Dit onderwerp bevat de volgende rubrieken.

nummer:          R-644

betreft: [Klager]           datum: 16 oktober 2018

De beroepscommissie als bedoeld in artikel 73, eerste lid, van de Penitentiaire beginselenwet (Pbw) heeft kennisgenomen van een bij het secretariaat van de Raad ingekomen beroepschrift, ingediend door mr.

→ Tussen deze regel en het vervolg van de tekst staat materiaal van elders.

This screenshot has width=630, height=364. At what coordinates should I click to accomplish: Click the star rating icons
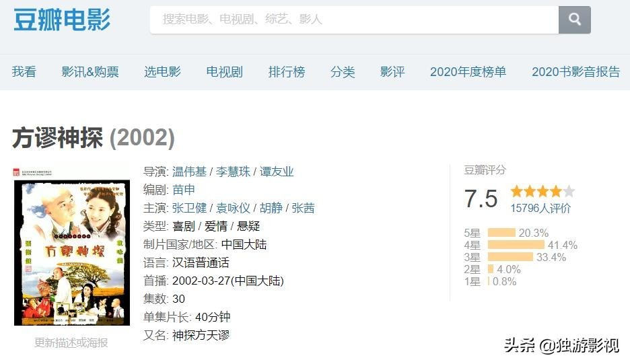543,191
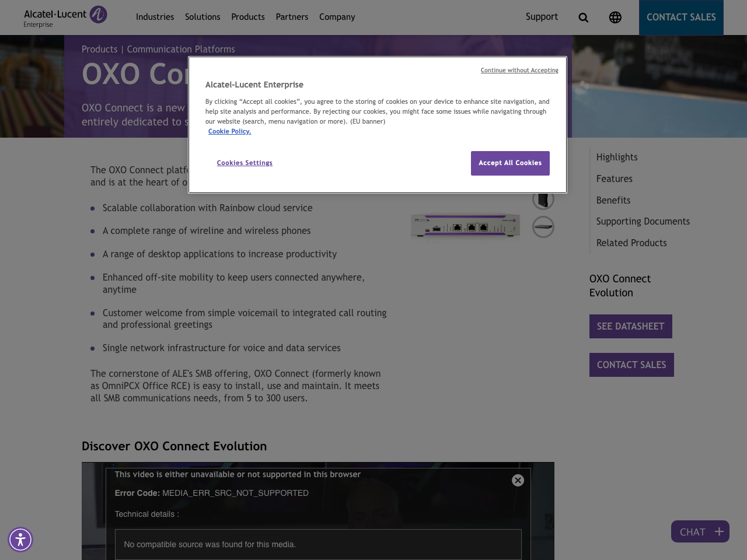
Task: Continue without Accepting cookies
Action: 519,69
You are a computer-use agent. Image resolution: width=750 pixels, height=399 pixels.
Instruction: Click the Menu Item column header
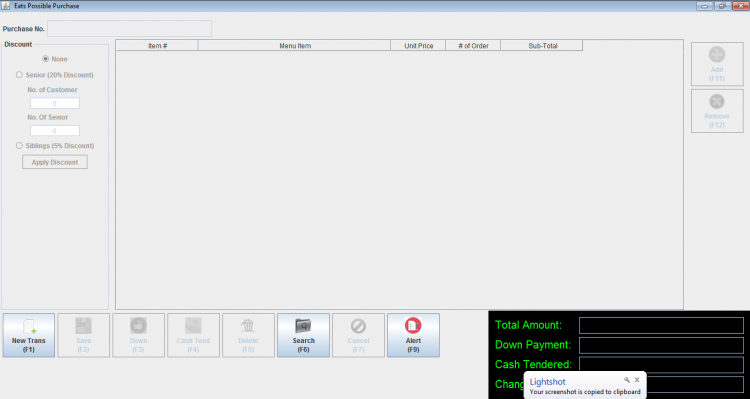(x=295, y=46)
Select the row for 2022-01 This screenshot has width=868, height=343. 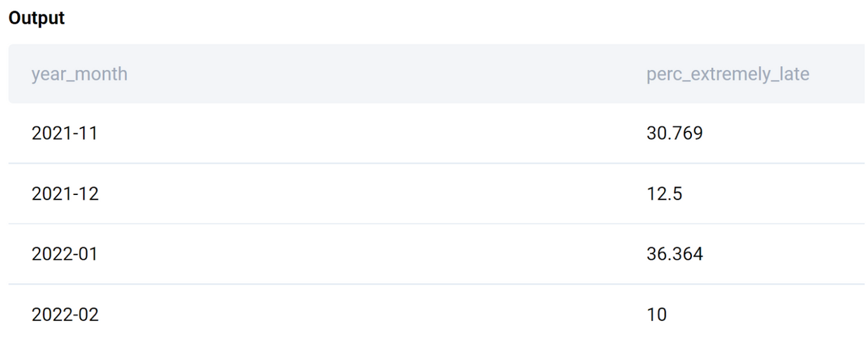click(438, 254)
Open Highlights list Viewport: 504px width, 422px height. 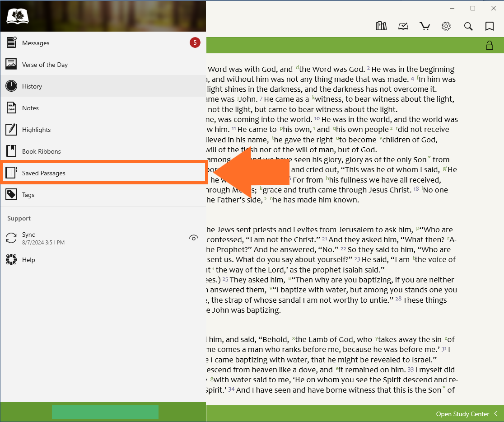click(36, 130)
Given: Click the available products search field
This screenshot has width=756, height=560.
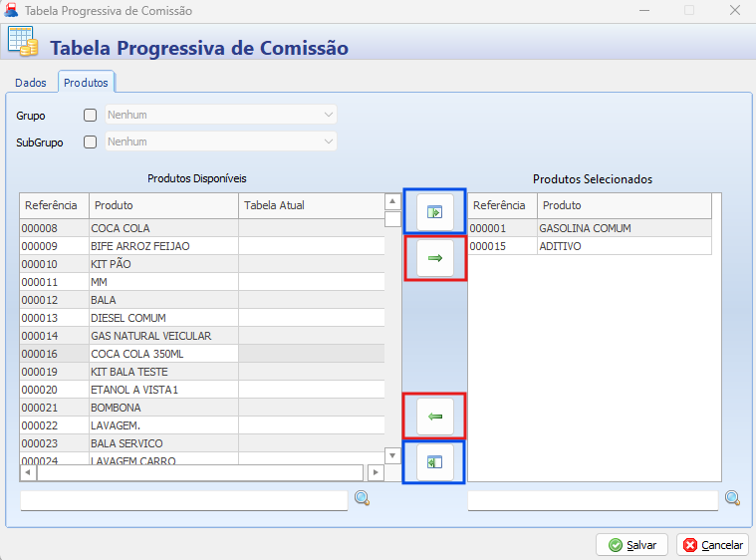Looking at the screenshot, I should click(x=184, y=500).
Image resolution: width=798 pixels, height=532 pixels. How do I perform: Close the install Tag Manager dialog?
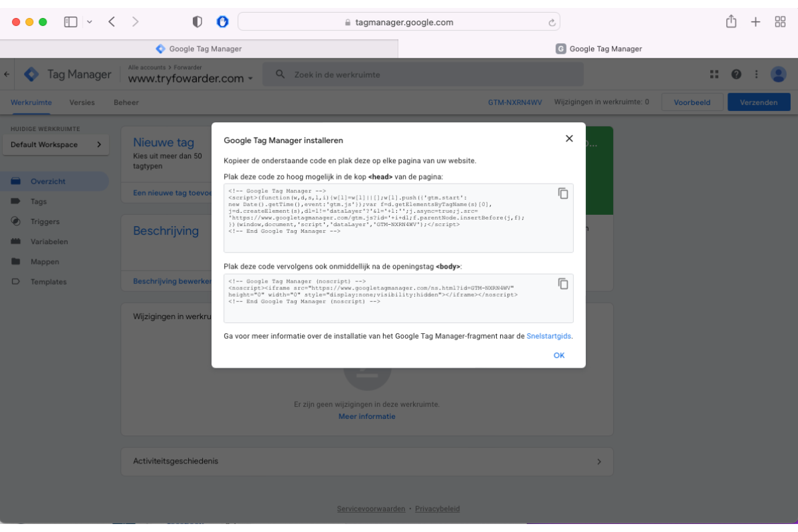click(x=569, y=139)
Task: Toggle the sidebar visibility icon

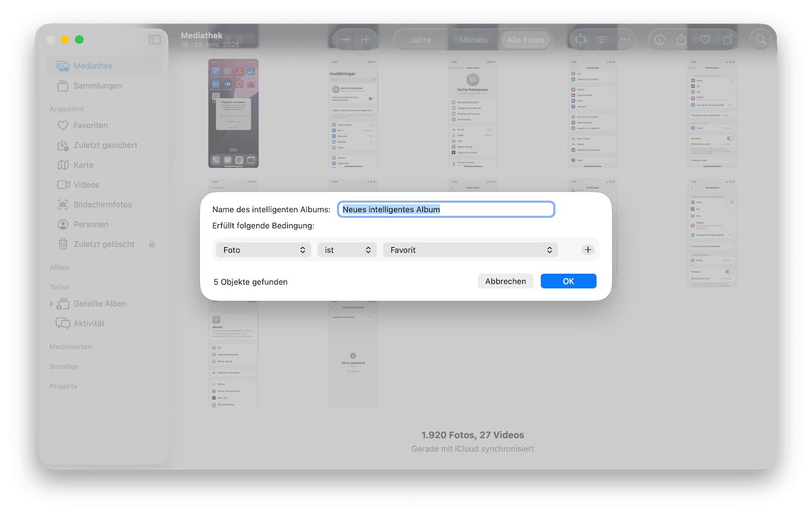Action: [x=155, y=39]
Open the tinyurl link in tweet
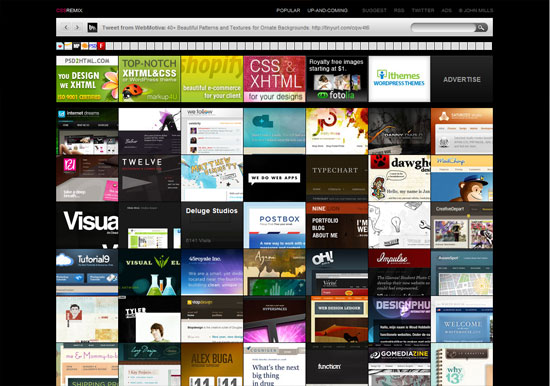The image size is (550, 386). point(340,27)
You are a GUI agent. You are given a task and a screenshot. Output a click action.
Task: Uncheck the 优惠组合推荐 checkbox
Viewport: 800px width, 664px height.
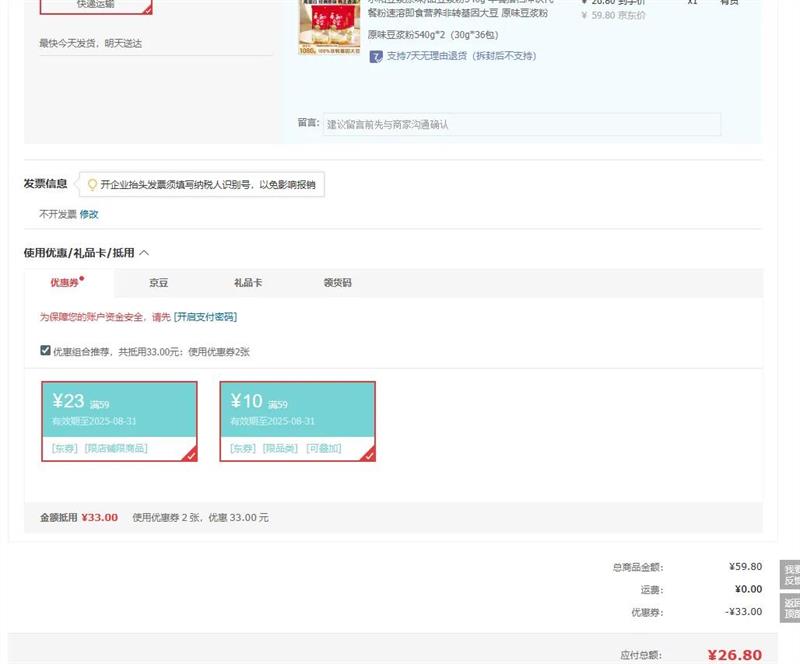[45, 351]
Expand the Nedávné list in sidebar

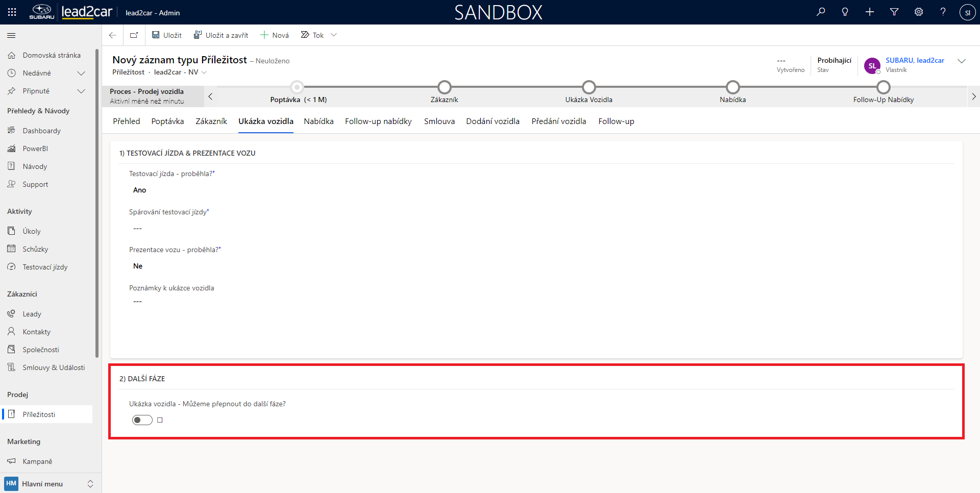point(81,73)
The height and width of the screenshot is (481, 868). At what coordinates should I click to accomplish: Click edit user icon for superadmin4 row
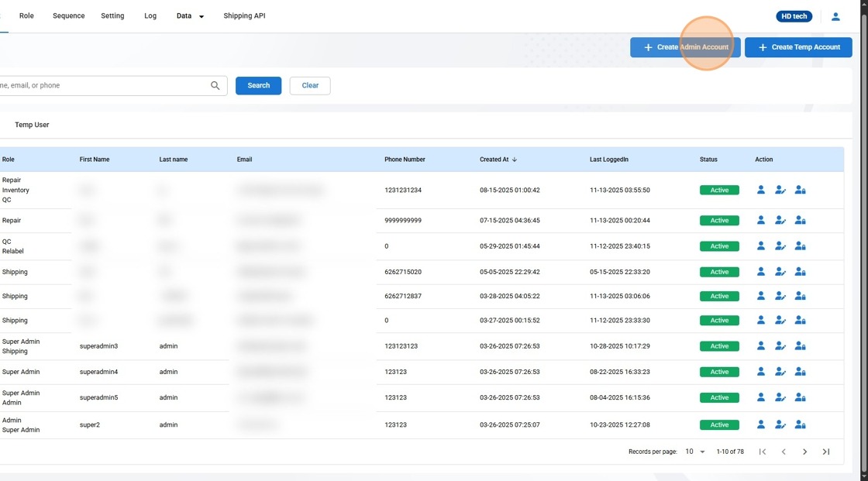(x=780, y=372)
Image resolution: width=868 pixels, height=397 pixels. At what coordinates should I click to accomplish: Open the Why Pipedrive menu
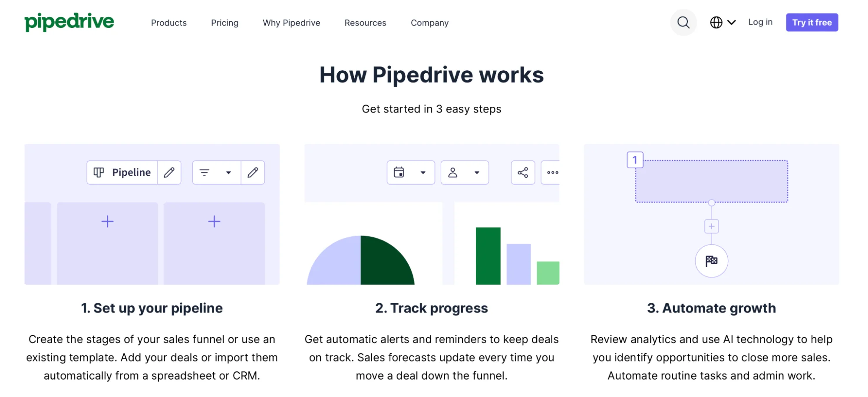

C.W.J. Faber, namens

[…], verder te noemen klager,

gericht tegen een op 24 mei 2018 genomen beslissing van de Minister voor Rechtsbescherming (de Minister),

alsmede van de onderliggende stukken.

De beroepscommissie heeft de Minister in de gelegenheid gesteld schriftelijk te reageren op het beroep en klager, alsmede zijn raadsman om het beroep schriftelijk toe te lichten.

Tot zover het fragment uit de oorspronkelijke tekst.